Aerial view of the U.S. Naval Station Guantanamo Bay, Cuba. Shutterstock / everetthistorical

A retiring military judge whose handling of a Guantanamo military trial raised eyebrows appears to have been hired as an immigration judge, the Miami Herald reported last Friday.

Air Force Col. Vance Spath, who is scheduled to retire from the military on Nov. 1, was photographed by the Associated Press at a Sept. 10 ceremony welcoming new immigration judges. That’s surprised defense lawyers in the controversial case that led to Spath’s retirement. Attorneys for Abd al-Rahim al-Nashiri, the alleged mastermind of the 2000 bombing of the USS Cole, say that if Spath was hired as an immigration judge, his application was likely pending for many months.

Because the prosecution in the case includes people from the U.S. Department of Justice—the same federal agency that oversees immigration courts—defense attorneys are asking to throw out all of Spath’s rulings as tainted.

“Any disinterested party would question the impartiality of a judge who is seeking employment from one of the parties appearing before him. It’s an obvious conflict of interest,” Navy Capt. Brian Mizer, the current lead defense attorney for al-Nashiri, told the Herald.

The Herald says the filing from Mizer and co-counsel Navy Lt. Alaric Piette notes that immigration judges “serve at the pleasure of the Attorney General.” (The filing is not yet publicly available, but may go online after a security review.) It also says the defense asked the prosecution team if they knew when Spath had applied to work as an immigration judge. The prosecution reportedly said it knew nothing about it and declined to find out.

Justice Department spokesman Devin O’Malley told the Herald that he couldn’t confirm anyone’s hiring as an immigration judge until that person is sworn in.

The defense filing came in the appeals court that hears Guantanamo cases. Al-Nashiri’s case is in the Court of Military Commission Review because of the turbulent way Spath’s tenure as the judge on that case ended. In the summer of 2017, defense lawyers for al-Nashiri found a microphone in the room where they met with their client. Those defense lawyers attempted to discover more information about the microphone, but Spath ruled against them.

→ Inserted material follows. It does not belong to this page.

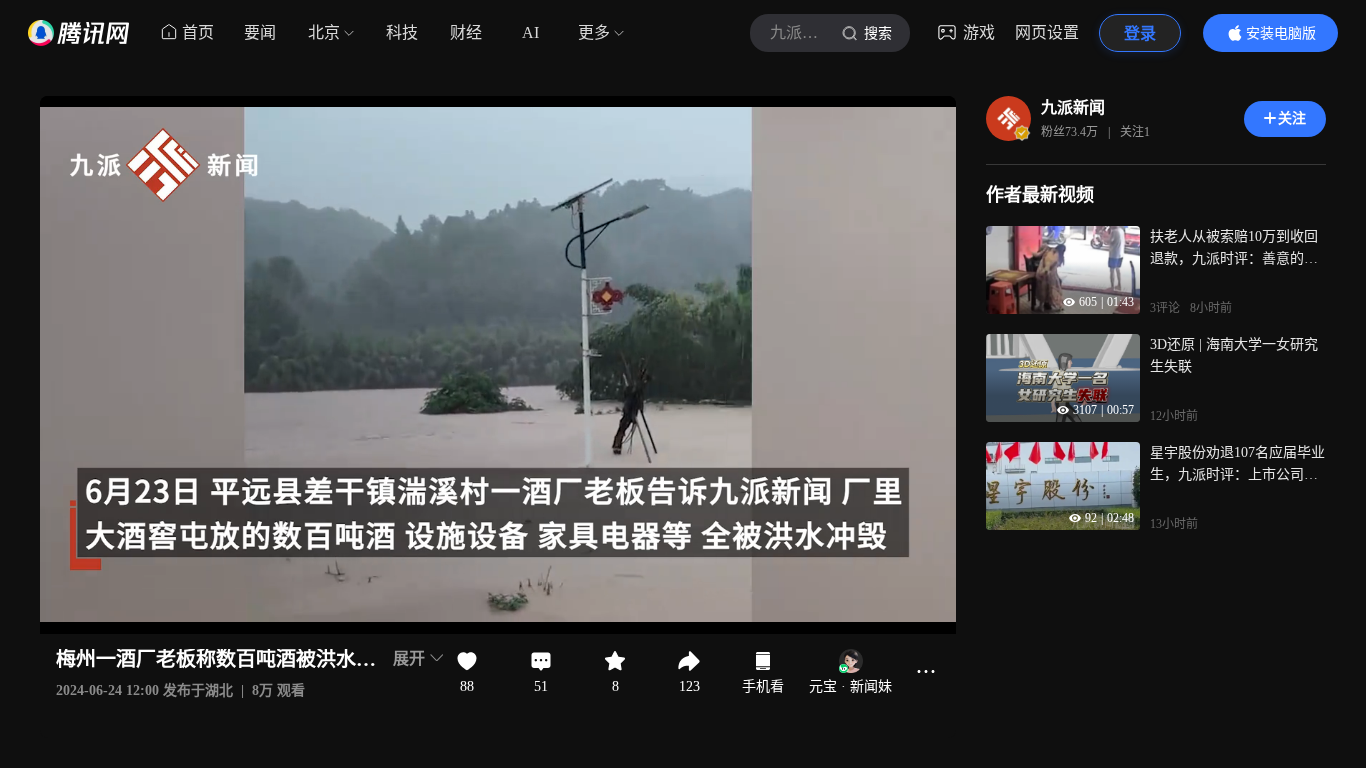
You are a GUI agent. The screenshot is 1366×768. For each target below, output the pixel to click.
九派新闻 (1073, 107)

Believing they could no longer guarantee the confidentiality of discussions with their client—which put their professional ethics in jeopardy—the three civilians on the defense team ultimately quit the case. Spath’s attempts to recall them were unsuccessful. In the fall of 2017, he made headlines when he jailed the head of defense at Guantanamo, Marine Brig. Gen. John Baker, for contempt of court after a hearing at which Baker was not permitted to speak. Both a civilian court and a military official intervened, and Baker served only two days of the 21-day sentence. Spath also ordered the arrest of two of the civilians, but ultimately didn’t go through with it.

In February, after it became clear that the military command structure couldn’t or wouldn’t intervene, the Herald reported that Spath ended the case after a 30-minute speech that made his frustration clear. The prosecution appealed that decision to the Court of Military Commission Review.

Al-Nashiri, a Saudi national, is accused in the suicide bombing of the ship in a harbor in Yemen, killing 17 sailors and injuring 39. He was arrested in Dubai in 2002 and spent four years in overseas prisons with CIA interrogators before arriving at Guantanamo in 2006.